▶ _What is being asked_:
In the data below, one line contains "Given: Select the Qt5 Settings pencil icon" and a later one contains "Given: Click address". Print both, with every line between them, exactly and alone.

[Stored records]
________________
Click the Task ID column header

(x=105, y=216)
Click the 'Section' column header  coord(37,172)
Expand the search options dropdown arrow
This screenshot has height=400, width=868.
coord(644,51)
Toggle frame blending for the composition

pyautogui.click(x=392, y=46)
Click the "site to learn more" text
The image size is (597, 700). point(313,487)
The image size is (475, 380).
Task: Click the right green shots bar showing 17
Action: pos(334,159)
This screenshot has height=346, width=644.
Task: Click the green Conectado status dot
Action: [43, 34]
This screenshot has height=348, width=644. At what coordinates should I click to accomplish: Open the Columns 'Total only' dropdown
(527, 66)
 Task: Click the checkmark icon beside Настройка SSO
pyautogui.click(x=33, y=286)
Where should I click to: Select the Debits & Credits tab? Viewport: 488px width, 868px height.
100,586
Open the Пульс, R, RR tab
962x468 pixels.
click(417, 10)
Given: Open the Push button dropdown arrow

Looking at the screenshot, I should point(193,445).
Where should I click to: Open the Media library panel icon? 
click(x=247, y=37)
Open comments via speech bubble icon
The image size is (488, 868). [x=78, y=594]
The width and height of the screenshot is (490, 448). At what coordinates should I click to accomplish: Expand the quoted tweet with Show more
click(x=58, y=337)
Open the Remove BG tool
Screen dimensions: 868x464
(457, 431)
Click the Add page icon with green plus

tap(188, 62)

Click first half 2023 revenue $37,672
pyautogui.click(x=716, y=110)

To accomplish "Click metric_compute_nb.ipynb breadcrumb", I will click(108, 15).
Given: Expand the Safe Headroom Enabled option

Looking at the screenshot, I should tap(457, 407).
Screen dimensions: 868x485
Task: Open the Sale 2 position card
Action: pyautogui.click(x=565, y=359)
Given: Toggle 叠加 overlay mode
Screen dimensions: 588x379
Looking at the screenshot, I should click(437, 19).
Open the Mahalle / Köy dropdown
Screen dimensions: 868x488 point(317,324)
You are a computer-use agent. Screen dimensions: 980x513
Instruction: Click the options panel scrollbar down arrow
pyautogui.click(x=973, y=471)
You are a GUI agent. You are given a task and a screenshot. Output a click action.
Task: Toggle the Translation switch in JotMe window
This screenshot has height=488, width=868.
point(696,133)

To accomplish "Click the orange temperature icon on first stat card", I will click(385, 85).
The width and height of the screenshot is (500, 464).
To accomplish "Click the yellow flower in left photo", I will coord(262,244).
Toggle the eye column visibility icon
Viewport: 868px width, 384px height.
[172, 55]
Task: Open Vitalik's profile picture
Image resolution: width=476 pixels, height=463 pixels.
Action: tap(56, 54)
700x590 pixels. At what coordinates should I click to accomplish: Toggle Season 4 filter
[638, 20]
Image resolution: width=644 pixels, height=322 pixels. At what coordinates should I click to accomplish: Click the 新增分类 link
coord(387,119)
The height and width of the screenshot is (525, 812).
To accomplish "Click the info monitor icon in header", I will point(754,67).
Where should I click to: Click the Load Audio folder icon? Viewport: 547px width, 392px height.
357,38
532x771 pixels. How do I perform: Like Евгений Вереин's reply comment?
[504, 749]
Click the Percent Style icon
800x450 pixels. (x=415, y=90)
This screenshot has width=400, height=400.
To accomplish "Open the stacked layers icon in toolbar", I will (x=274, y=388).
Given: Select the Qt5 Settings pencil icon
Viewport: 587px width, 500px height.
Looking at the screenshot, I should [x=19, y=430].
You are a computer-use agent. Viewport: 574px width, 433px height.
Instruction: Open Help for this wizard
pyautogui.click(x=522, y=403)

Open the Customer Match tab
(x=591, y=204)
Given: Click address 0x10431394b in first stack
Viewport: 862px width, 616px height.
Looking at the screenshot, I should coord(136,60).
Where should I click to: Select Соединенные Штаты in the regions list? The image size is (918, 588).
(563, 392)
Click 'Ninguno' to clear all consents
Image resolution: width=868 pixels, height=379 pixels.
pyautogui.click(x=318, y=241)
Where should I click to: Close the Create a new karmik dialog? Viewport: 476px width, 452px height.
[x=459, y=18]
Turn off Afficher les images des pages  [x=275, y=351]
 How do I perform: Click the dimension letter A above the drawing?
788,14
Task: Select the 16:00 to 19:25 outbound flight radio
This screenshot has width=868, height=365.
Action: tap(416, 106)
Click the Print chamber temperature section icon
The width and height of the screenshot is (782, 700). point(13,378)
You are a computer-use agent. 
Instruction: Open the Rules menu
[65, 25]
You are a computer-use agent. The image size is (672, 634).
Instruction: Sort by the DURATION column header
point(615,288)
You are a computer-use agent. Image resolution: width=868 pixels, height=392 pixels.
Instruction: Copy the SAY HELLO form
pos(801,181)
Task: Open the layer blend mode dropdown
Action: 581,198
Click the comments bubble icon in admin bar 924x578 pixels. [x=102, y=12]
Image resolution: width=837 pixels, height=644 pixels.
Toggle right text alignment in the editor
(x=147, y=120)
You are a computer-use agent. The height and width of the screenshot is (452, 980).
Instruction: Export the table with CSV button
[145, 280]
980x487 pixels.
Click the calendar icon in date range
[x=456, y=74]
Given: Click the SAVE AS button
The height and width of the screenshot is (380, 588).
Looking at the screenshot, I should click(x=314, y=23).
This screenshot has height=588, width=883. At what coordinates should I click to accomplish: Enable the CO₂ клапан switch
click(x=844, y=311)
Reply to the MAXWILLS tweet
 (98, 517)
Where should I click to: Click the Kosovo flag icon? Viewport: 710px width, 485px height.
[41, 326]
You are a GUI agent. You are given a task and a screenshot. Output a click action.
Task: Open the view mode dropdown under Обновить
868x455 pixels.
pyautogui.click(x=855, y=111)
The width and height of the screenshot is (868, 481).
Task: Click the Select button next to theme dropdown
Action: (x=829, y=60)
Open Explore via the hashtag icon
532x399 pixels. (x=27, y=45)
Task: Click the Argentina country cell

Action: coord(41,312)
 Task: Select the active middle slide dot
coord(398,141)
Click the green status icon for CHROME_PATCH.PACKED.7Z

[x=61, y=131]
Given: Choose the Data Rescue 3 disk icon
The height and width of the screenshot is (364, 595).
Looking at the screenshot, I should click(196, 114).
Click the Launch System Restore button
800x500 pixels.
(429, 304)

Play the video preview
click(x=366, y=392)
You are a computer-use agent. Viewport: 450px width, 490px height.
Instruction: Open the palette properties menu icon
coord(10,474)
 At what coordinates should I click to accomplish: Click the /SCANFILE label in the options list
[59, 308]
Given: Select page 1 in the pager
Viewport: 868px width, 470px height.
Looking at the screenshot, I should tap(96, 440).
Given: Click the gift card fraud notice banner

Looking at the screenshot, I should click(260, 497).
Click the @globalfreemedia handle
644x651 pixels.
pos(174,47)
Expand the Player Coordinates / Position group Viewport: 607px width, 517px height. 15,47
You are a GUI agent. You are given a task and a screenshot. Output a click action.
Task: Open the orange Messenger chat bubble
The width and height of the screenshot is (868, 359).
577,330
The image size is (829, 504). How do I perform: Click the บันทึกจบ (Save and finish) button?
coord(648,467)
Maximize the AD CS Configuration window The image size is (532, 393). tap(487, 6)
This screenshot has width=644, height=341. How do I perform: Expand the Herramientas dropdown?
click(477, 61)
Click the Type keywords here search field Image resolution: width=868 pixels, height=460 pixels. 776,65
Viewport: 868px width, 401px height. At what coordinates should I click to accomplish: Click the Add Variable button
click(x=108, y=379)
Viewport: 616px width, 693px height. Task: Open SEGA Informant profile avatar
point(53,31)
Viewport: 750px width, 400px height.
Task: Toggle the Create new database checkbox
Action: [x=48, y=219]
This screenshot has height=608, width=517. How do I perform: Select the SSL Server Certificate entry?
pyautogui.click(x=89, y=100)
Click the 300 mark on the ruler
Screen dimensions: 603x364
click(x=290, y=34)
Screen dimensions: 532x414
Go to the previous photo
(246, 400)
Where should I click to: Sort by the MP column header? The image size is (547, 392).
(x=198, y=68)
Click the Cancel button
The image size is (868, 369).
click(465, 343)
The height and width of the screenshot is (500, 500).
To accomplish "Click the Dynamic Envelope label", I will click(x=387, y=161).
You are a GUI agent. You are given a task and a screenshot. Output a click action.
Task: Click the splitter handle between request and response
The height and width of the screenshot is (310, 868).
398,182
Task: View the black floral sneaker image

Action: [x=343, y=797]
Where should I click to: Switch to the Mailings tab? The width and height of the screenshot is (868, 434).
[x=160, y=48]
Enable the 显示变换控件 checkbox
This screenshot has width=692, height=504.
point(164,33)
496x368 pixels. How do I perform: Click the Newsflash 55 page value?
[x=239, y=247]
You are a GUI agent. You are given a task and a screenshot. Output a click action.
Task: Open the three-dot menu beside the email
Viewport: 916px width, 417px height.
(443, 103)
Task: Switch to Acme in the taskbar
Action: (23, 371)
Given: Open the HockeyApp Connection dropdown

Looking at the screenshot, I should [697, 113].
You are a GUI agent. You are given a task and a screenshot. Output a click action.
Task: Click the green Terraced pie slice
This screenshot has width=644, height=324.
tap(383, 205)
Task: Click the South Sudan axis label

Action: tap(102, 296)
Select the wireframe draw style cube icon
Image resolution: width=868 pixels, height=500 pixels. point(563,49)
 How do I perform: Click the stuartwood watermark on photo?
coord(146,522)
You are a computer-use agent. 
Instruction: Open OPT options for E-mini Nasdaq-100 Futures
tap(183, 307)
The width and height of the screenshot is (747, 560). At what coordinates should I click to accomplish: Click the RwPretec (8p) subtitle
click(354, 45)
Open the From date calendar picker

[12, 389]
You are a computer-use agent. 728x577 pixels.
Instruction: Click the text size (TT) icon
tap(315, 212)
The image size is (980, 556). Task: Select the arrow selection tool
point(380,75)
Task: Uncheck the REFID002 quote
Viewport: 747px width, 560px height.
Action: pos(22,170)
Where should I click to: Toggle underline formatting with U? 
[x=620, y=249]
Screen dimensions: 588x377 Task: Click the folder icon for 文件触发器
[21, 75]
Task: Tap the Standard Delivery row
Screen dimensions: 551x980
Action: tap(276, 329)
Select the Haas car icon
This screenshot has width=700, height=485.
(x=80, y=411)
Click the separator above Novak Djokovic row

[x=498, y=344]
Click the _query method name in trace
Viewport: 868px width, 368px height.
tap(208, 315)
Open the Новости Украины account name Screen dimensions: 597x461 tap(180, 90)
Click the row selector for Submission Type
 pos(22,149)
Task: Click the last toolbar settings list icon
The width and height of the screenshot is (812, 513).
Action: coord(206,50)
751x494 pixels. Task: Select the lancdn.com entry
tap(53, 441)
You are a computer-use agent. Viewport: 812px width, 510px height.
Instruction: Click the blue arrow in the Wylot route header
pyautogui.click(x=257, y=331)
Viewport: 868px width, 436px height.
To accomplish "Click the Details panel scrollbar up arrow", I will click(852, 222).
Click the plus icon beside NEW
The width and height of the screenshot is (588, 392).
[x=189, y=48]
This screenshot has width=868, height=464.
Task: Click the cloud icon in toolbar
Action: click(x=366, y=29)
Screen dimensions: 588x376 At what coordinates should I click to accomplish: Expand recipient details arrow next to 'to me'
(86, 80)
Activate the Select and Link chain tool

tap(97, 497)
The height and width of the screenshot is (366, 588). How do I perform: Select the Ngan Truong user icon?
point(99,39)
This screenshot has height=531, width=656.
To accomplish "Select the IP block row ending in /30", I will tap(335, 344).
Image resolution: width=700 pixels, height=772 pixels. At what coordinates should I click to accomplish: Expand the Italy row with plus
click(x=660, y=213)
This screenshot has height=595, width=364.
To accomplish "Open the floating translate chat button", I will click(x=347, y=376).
________________
▶ _Output for this exercise_:
Given: Select the Qt5 Settings pencil icon
Viewport: 587px width, 500px height.
Looking at the screenshot, I should [x=19, y=430].
You are a computer-use agent. Viewport: 574px width, 433px height.
Instruction: Open Help for this wizard
pyautogui.click(x=522, y=403)

Open the Customer Match tab
(x=591, y=204)
Given: Click address 0x10431394b in first stack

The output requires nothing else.